New York, June 27, 2005—The U.S. Supreme Court has rejected an appeal filed by two journalists who refused to reveal their sources concerning the leak of a CIA officer’s identity. The journalists, Matthew Cooper of Time Magazine and Judith Miller of The New York Times, each face up to 18 months in jail for refusing to testify before a U.S. federal grand jury.
Cooper and Miller were held in contempt of court last year by a U.S. District Court judge in Washington, D.C. Chief Judge Thomas F. Hogan of the District Court stayed the sentences pending the appeal.
The attorneys general of 34 states filed petitions in favor of the journalists in the case, arguing that there is a vital public interest in allowing journalists to maintain the privilege of protecting the anonymity of their sources. The brief filed by the attorneys general noted that no fewer than 49 states, as well as other nations, have laws protecting journalists from revealing their sources.
“It’s extremely disappointing that the Supreme Court declined to hear this case, despite pleas by most of the nation’s state attorneys general and others that journalists’ ability to protect sources must be upheld,” said Ann Cooper, executive director of the Committee to Protect Journalists. “We are deeply disturbed that Miller and Cooper may soon be going to jail, and we are very concerned that today’s decision could have a ripple effect around the world, particularly in repressive countries where journalists are routinely compelled to reveal their sources.”
CPJ cited two troubling examples in the past year in which foreign governments have cited the U.S. contempt ruling to justify their own restrictive press laws.
- In a January 2005 letter to CPJ, the Cameroonian government justified the imprisonment of a journalist on defamation charges by saying: “You are aware that courts have decided in a number of countries that protection of free speech does not grant journalists, for instance, the privilege to refuse to divulge sources in all circumstances.”

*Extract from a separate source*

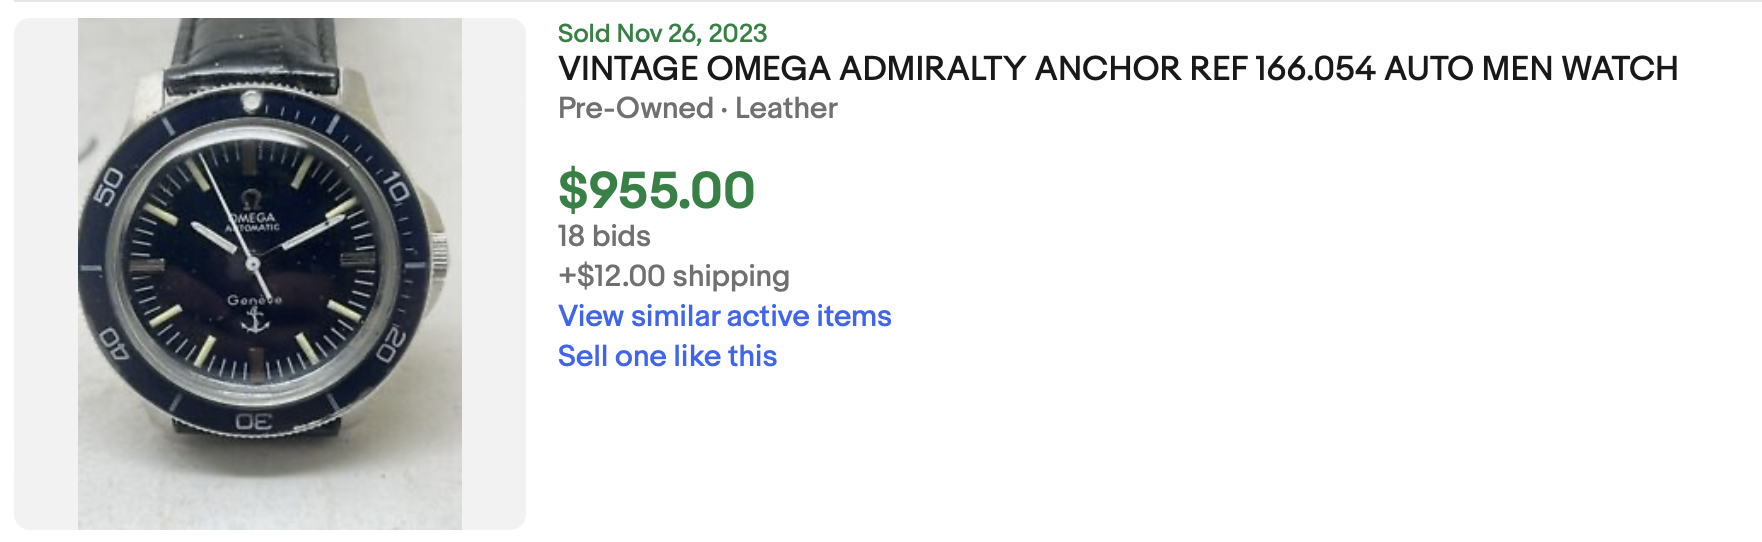Click the center pivot of the watch hands
The height and width of the screenshot is (542, 1762).
point(253,264)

- In Venezuela, government officials were quick to cite the U.S. contempt case in defending the December 2004 passage of a law restricting news coverage in the name of preserving social order.

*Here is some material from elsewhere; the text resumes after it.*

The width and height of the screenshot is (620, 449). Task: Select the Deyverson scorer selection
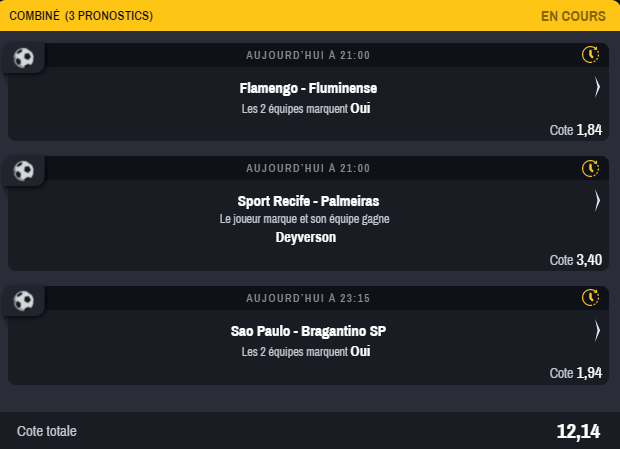click(x=306, y=237)
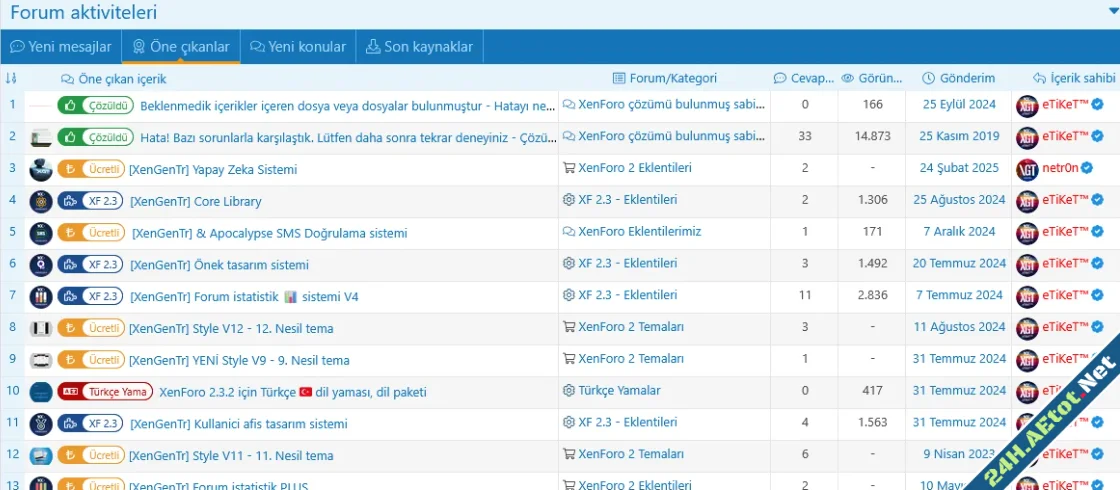Click netr0n's avatar icon
Viewport: 1120px width, 490px height.
(x=1027, y=169)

CIA officer Valerie Plame’s identity was first revealed in July 2003 by syndicated columnist Robert Novak, who attributed the information to two unnamed “senior administration officials.”
A special prosecutor, Patrick Fitzgerald, was later appointed to determine whether any government officials committed a crime by willfully disclosing the identity of the undercover agent. Government prosecutors and the columnist have refused to say what information, if any, Novak provided to the grand jury. Novak was not publicly compelled to testify and he was not cited for contempt.
The contempt case now returns to U.S. District Court, where Time said it intends to ask Hogan to “reassess the privilege issues.” In a statement, Time noted that Fitzgerald may conclude that the disclosure of Plame’s identity did not violate the law. Thus, the magazine said, the investigation might not rise to the level that justifies the government compelling the identification of a reporter’s confidential sources.
Arthur Sulzberger Jr., chairman of The New York Times Co. and publisher of The New York Times, said: “It is shocking that for doing some routine newsgathering on an important public issue, keeping her word to her sources, and without our even publishing a story about the CIA agent, Judy finds herself facing a prison sentence.”